Copy each line below exactly as it appears. Pictures are to be omitted.

Items listed in a dataset
::::

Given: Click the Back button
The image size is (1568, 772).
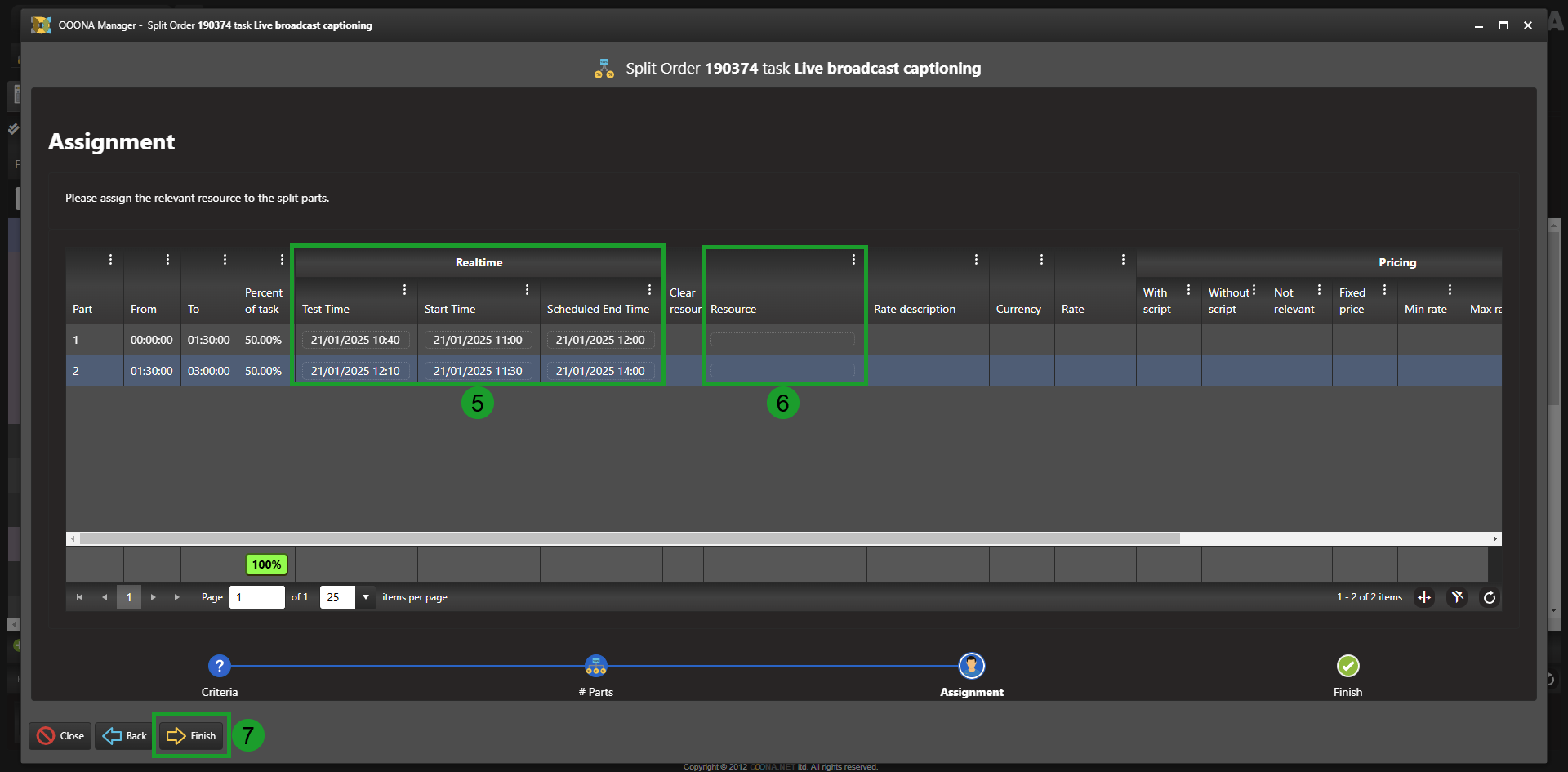Looking at the screenshot, I should coord(125,736).
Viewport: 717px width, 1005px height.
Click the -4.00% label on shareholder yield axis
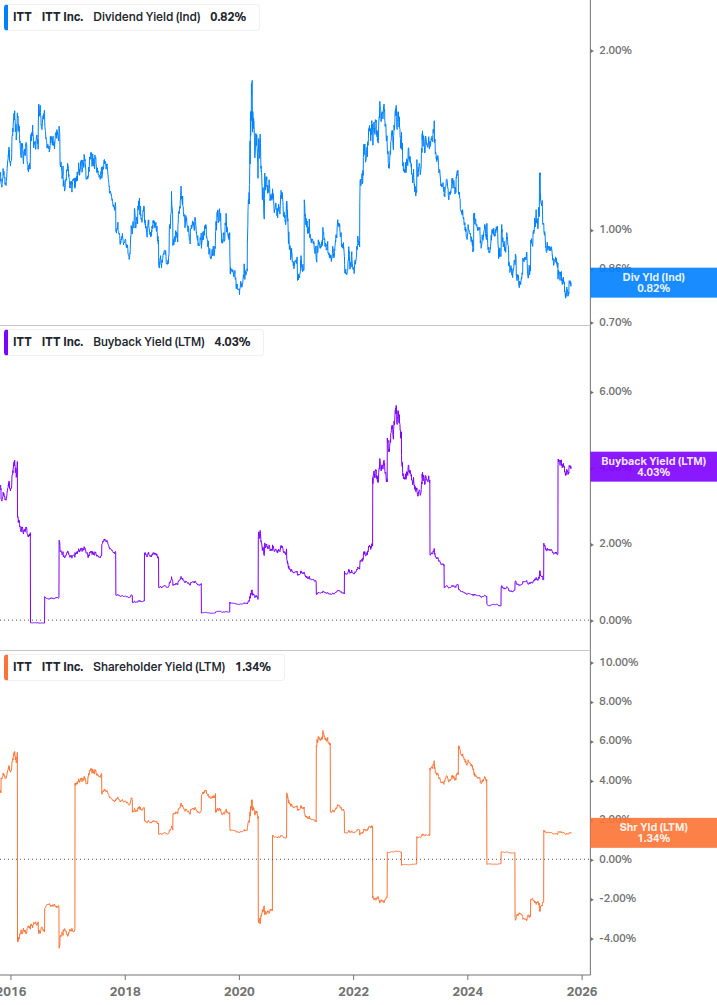pos(615,938)
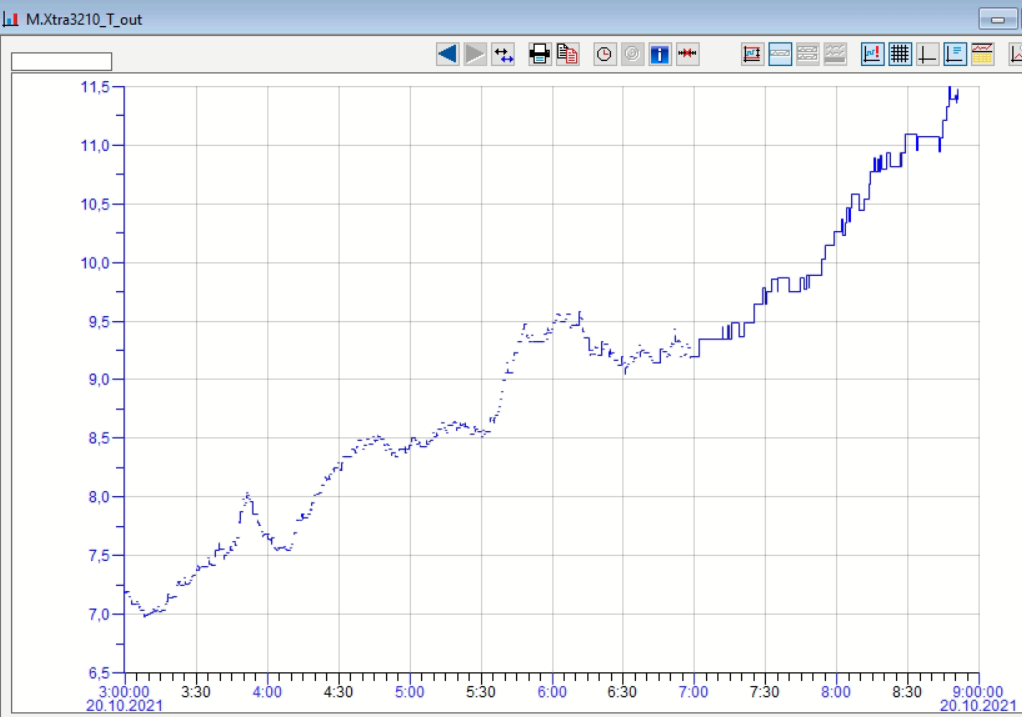Screen dimensions: 1022x717
Task: Click the 3:00:00 start time axis label
Action: (124, 692)
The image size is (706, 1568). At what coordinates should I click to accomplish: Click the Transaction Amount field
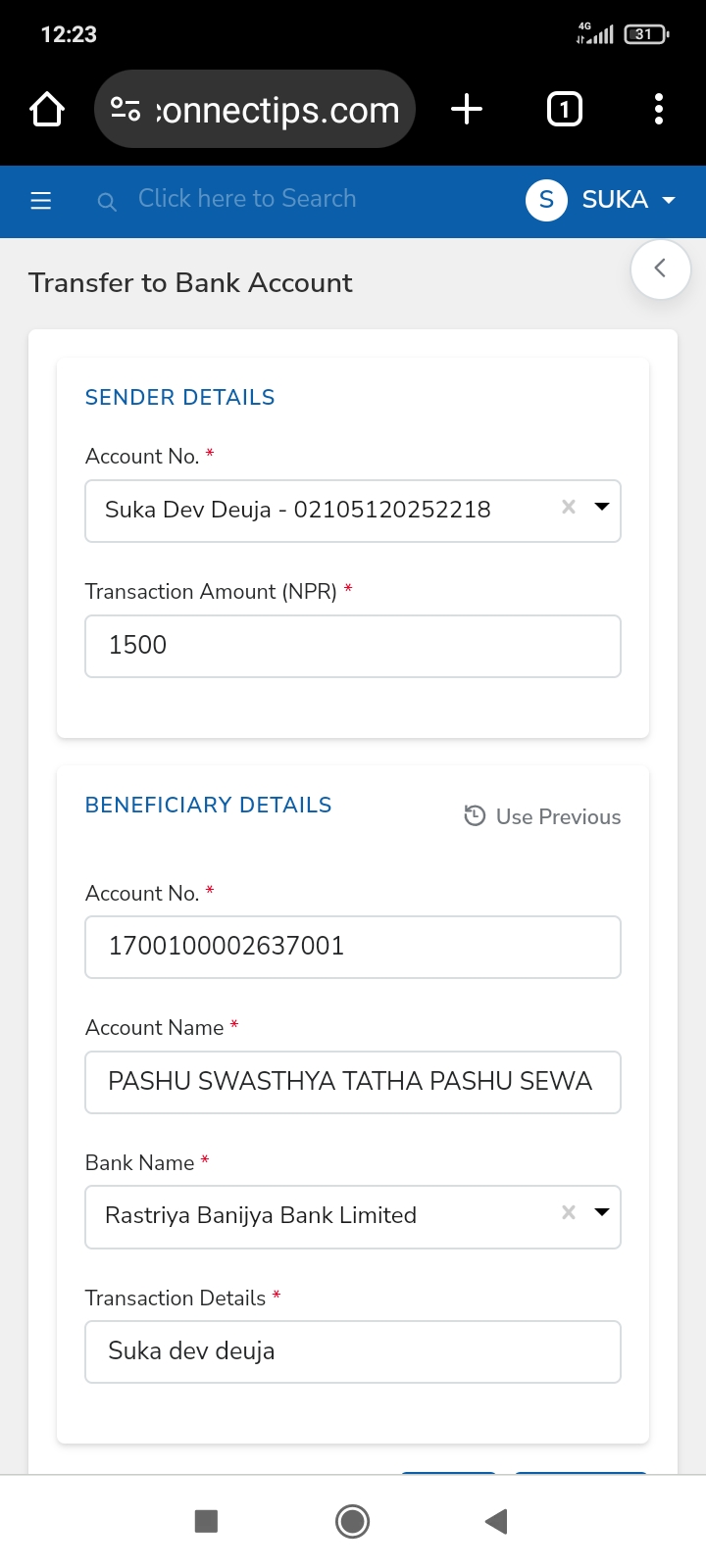click(x=353, y=646)
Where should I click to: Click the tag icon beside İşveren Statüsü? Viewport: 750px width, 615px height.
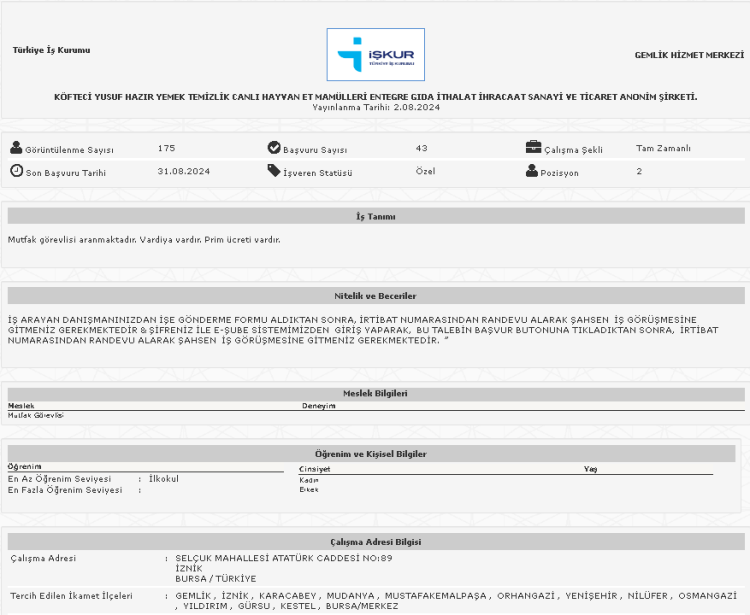click(x=274, y=171)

::::

• ANSWER BELOW:
Given: Click the Back button
The image size is (1568, 772).
Looking at the screenshot, I should coord(125,736).
Viewport: 717px width, 1005px height.
Click the -4.00% label on shareholder yield axis
pos(615,938)
Screen dimensions: 1022x717
Task: Click the 3:00:00 start time axis label
Action: (124, 692)
The image size is (706, 1568). At what coordinates should I click to accomplish: Click the Transaction Amount field
click(x=353, y=646)
Where should I click to: Click the tag icon beside İşveren Statüsü? Viewport: 750px width, 615px height.
click(x=274, y=171)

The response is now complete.